Tasks to carry out:
1 - In the text on containers for CyberShake, what is Shifter highly reliant on?
2 - From the text on containers for CyberShake, extract the passage starting at "This page is" and ending at "not require installation.".

Text block:

Containers for CyberShake

2020-08-07T07:52:44Z

Llocsin: /* Setting up a serial container (on your computer) */

This page is to document the steps involved in enabling the CyberShake codebase to run in a container environment.

== Selection of Containers ==

The available HPC Containers at the time of selection were Singularity, Charlie Cloud, and Shifter. Between the 3 of these container technologies, Singularity was widely adapted and had more open source tools. Because of this wide adaptation the module already existed in the Frontera system. Singularity has built-in support for different MPI libraries from OpenMPI, MPICH, and IntelMPI to name a few. Shifter, although light weight, is highly reliant on MPICH ABI. This would require site-specific MPI libraries to be copied to the container at runtime.

== Installing Singularity ==
Recommended for people who want to run Singularity locally or create there own custom containers. Use of premade containers does not require installation.

Raw data:
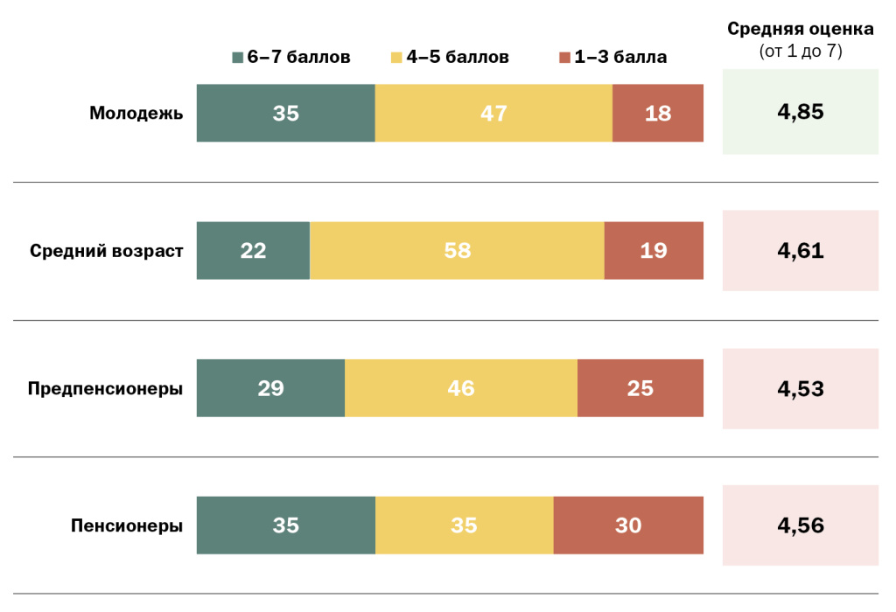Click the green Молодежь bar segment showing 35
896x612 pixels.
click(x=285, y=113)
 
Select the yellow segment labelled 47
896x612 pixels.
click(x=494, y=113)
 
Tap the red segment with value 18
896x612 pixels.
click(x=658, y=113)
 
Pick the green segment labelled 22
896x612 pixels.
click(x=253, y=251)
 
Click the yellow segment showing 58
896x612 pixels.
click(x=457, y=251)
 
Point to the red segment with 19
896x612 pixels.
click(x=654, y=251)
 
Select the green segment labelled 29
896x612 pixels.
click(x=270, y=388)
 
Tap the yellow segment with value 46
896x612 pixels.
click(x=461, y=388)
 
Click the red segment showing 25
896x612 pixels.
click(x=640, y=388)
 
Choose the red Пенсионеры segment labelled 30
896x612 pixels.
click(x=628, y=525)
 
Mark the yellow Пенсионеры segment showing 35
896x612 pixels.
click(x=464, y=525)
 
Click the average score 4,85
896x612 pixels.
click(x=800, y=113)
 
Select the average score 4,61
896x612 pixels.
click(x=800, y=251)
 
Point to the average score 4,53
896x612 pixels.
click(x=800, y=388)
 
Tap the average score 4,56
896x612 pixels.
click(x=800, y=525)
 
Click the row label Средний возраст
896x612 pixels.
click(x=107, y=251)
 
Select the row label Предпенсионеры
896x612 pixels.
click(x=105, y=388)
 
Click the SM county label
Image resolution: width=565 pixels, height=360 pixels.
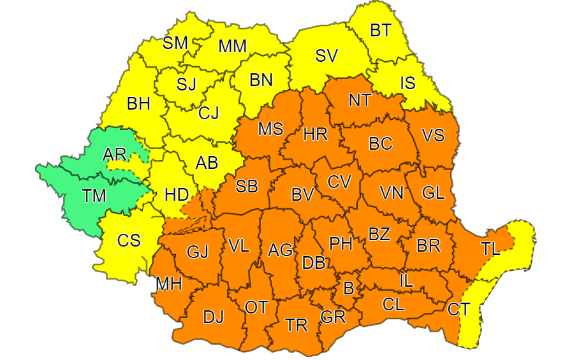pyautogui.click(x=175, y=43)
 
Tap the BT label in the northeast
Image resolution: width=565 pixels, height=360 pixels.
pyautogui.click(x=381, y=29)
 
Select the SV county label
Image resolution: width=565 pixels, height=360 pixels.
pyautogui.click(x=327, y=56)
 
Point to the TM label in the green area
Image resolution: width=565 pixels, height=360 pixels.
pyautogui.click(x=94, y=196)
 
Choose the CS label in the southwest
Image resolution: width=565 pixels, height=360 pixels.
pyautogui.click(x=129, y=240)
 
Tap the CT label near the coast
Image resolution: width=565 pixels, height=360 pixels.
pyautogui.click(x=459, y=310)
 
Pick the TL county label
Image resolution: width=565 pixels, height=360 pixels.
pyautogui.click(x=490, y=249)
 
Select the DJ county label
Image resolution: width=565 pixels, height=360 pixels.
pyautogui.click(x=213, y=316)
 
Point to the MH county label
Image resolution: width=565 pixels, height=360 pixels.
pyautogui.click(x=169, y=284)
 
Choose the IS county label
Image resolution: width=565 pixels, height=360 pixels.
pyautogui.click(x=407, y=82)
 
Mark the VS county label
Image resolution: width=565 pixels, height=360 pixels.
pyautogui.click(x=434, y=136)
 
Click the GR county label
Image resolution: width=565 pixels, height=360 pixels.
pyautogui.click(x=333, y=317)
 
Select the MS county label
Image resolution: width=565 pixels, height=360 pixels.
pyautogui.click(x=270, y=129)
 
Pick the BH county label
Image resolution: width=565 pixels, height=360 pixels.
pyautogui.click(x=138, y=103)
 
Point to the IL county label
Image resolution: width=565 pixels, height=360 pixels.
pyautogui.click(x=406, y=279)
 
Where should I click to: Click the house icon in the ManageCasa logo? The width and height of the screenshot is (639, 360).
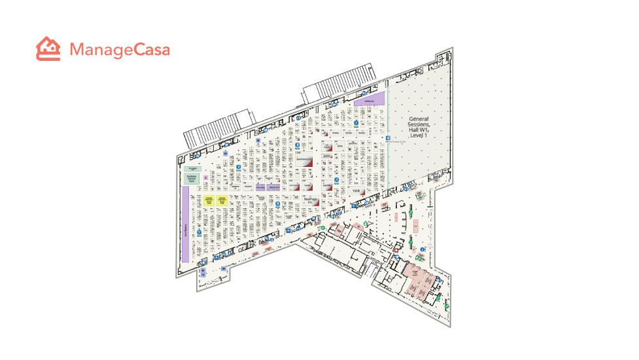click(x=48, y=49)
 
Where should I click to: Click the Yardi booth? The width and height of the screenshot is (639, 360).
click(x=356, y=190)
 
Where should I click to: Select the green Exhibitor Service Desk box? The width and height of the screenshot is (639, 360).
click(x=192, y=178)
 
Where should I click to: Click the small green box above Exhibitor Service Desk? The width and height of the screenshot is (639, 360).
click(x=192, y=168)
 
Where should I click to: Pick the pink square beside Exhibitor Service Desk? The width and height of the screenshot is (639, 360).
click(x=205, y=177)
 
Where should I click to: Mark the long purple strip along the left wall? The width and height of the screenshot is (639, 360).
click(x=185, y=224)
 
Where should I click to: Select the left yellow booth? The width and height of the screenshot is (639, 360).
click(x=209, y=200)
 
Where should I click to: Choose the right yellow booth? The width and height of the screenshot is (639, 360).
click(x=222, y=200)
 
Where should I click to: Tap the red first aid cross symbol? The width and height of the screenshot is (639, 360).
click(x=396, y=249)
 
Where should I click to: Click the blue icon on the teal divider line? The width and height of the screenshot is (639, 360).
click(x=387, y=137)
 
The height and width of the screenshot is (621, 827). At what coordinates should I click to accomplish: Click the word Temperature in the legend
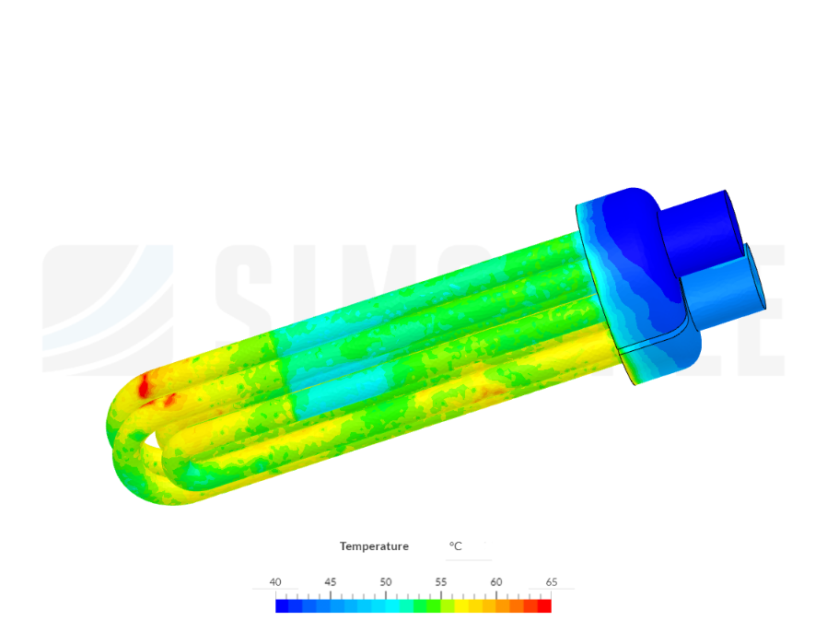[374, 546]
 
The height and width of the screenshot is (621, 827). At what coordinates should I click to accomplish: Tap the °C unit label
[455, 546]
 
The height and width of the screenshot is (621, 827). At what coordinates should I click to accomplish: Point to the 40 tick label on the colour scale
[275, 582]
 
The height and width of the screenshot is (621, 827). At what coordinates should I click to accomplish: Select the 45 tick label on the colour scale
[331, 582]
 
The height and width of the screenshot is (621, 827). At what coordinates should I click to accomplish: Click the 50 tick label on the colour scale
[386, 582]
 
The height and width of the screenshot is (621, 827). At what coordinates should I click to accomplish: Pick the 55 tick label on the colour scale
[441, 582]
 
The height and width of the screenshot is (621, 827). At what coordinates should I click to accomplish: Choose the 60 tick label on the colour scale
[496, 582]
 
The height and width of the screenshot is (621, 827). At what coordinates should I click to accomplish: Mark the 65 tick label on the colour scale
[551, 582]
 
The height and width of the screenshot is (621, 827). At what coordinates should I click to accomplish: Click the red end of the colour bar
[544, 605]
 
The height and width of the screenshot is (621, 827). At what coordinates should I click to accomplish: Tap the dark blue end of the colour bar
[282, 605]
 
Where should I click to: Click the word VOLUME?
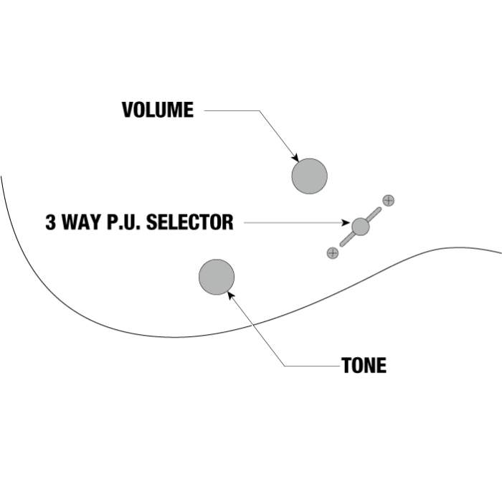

Answers to the exercise:
1 - MPICH ABI

2 -
This page is to document the steps involved in enabling the CyberShake codebase to run in a container environment.

== Selection of Containers ==

The available HPC Containers at the time of selection were Singularity, Charlie Cloud, and Shifter. Between the 3 of these container technologies, Singularity was widely adapted and had more open source tools. Because of this wide adaptation the module already existed in the Frontera system. Singularity has built-in support for different MPI libraries from OpenMPI, MPICH, and IntelMPI to name a few. Shifter, although light weight, is highly reliant on MPICH ABI. This would require site-specific MPI libraries to be copied to the container at runtime.

== Installing Singularity ==
Recommended for people who want to run Singularity locally or create there own custom containers. Use of premade containers does not require installation.